Finally, at step 24, the initial word expression vector for each word in the second sample is input into the language model, which is pre-trained based on at least one pre-training task including a first task for predicting the masked words in the second sample. It will be appreciated that since only a predetermined proportion of words in the second sample are masked, the language model may predict the masked words in the second sample based on the context of the masked words. The first task may correspond to a word masking training pre-training task of a general BERT model, and by executing the pre-training task, the language model may better implement language characterization in the dialog field.
In one example, the masked words in the second sample are used as sample tags to determine the predicted loss of the first task.
In one example, the pre-training task further includes a second task for predicting whether the first sentence and the second sentence are two sentences connected in sequence. The second task may correspond to a continuous sentence predictive training pre-training task of a general BERT model.

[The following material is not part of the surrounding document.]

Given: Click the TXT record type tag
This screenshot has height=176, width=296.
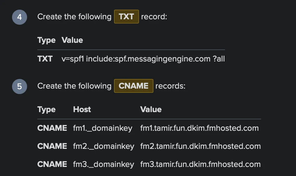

Further, the first sample corresponds to a positive sample of the second task, and the first sentence and the second sentence are two sentences connected in sequence; alternatively, the first sample corresponds to a negative sample of the second task, and the first sentence and the second sentence are not two sentences that are sequentially connected. The following describes, as an example, the history dialogue record shown in table one, what two sentences are connected in sequence.
Table one: historical dialog records
Roles and roles Statement Round of
Customer service Statement 1 1
User' s Statement 2 1
Customer service Statement 3 2
User' s Statement 4 2
Customer service Statement 5 3
User' s Statement 6 3
Referring to table one, each sentence in the history dialogue record is sequentially recorded in accordance with the time series, wherein sentence 1 and sentence 2 are two sentences which are sequentially connected, sentence 2 and sentence 3 are also two sentences which are sequentially connected, but sentence 1 and sentence 3 are not two sentences which are sequentially connected.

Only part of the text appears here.